Abstract: Our elders were rendered speechless because they were forced to speak a language that did not represent them.Colonization has forced us to insert ourselves into a society that consumes us every day, that destroys and squeezes the life out of us. Mapuche poet, Lara Millapan, asserts that “only by speaking and understanding our language, Mapuzugun, can we understand our history and our culture, since language is an element that allows us to express our thoughts, feelings, emotions and access the understanding of our world” (2014). Consequently, we are rebuilding our society, which for years Western cultures have wanted to destroy. Today the Mapuche people are reconstructing the language of the earth, Mapuzugun, together with our understanding of mogen (life). We explore how to maintain an equilibrium in the spaces where cultivating our own endogenous rakizuam (thought) entails learning how to act towards other beings without altering harmony. As Oneida Elder Gerald Hill explained, we must “go into our languages and begin to think in a different way; this is where the work starts” (Nicholas & McCarty, 2022). Our language is the code to enter a wonderful world and discover how important it is to be part of this world in which we can all build something new.
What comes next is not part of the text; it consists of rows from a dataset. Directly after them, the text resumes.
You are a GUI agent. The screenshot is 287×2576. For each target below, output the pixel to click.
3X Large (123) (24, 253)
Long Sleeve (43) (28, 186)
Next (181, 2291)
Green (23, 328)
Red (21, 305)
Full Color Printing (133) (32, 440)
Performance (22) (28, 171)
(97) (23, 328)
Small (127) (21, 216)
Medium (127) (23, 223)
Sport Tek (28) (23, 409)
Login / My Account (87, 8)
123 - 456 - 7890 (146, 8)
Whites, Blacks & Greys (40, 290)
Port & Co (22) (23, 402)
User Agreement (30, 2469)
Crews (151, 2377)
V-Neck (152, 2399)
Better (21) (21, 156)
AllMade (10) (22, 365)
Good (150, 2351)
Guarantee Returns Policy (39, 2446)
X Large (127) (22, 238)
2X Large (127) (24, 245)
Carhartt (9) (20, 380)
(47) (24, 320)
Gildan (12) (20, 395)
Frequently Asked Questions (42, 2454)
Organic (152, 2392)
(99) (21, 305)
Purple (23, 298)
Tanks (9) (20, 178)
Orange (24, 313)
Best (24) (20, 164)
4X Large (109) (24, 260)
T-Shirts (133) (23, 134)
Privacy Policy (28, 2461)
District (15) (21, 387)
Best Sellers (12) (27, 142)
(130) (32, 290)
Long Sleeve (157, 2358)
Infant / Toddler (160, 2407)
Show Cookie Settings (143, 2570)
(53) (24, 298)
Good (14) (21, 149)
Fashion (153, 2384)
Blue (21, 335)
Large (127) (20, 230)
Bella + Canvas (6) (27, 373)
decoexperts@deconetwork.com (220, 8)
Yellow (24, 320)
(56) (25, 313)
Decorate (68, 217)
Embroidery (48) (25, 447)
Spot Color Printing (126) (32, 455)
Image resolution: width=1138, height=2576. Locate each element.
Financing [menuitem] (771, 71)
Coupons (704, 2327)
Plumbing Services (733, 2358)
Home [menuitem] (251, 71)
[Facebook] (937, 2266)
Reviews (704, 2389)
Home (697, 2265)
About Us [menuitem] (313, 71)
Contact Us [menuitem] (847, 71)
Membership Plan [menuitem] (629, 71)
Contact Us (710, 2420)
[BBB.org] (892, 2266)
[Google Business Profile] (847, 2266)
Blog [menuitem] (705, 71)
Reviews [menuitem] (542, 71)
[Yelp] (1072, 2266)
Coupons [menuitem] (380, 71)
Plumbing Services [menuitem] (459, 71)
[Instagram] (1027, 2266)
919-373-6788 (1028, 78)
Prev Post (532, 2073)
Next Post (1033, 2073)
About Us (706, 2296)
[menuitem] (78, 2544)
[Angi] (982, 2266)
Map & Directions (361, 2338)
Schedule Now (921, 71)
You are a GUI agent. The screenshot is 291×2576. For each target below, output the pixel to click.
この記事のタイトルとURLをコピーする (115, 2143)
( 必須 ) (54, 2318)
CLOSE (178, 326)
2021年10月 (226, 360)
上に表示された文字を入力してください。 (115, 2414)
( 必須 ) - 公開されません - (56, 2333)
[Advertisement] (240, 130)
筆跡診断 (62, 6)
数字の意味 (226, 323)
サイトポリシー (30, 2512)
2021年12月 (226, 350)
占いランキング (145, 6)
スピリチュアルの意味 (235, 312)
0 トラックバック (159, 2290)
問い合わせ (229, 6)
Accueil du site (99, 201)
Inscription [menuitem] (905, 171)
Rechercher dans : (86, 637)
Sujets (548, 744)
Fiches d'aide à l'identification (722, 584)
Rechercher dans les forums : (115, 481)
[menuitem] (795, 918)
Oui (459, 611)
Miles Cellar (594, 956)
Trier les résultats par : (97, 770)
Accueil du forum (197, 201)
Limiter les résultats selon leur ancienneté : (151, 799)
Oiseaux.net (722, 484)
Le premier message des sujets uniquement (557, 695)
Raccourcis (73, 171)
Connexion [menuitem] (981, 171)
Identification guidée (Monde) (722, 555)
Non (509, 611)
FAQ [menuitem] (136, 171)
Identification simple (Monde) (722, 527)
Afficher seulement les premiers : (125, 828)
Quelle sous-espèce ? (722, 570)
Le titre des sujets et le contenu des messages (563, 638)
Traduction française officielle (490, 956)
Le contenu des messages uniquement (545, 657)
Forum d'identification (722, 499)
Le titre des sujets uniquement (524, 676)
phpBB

The experience of a formal Mapuche school and a summer film camp that teaches Mapuche youth the basics of producing short films about their identity and in their own language are examples of living and maintaining our culture.Looking at our culture from the inside leads us to understand that we are still alive, as long as there are older people, they are our base and sustenance so that knowledge continues through the empowerment of young people to strengthen the language and thought of a culture in resistance.


"You’re Doing It Wrong”: Potential consequences of outsider- intervention in Indigenous language revitalization

Kelly Baur, Arizona State University

Abstract: According to the United Nations, many Indigenous languages in the Americas are now considered “endangered” because of the systematic destruction of Indigenous communities through the process of colonization. However, many communities reject the dominant narrative of inevitable language death (Leonard, 2008) and have initiated language revitalization and maintenance projects within their territories in order to reclaim their language. Despite the potential to support Indigenous communities in embracing their cultural identity and language, this process can often result in the continuation of colonial relationships when people from outside of the community are involved or involve themselves in these endogenous projects. What can outsiders ask themselves before engaging with Indigenous communities so that we can be aligned in our goals? This auto- ethnographic case study focuses on a two-week Indigenous Language Course executed by a nonprofit organization created and run by white Europeans. It explores the ideologies that inform the literacy practices of the members of The Nonprofit and their overarching approach to language teaching and learning.It is necessary to examine the appropriateness and potential harm caused by the model implemented by The Nonprofit in their Indigenous Language Course because “for those receiving the new literacy, the impact of the culture and of the politico-economic structures of those bringing it is likely to be more significant than the impact of the technical skills associated with reading and writing” (Street, 1995). Through participant-observation and semi-structured interviews with Indigenous language activists, this paper explores the possible consequences of outsider intervention in spaces of language revitalization from the perspective of an outsider who has had a variety of experiences aligning (or not) with the goals of Indigenous communities, as an anti-capitalist documentary filmmaker and linguist.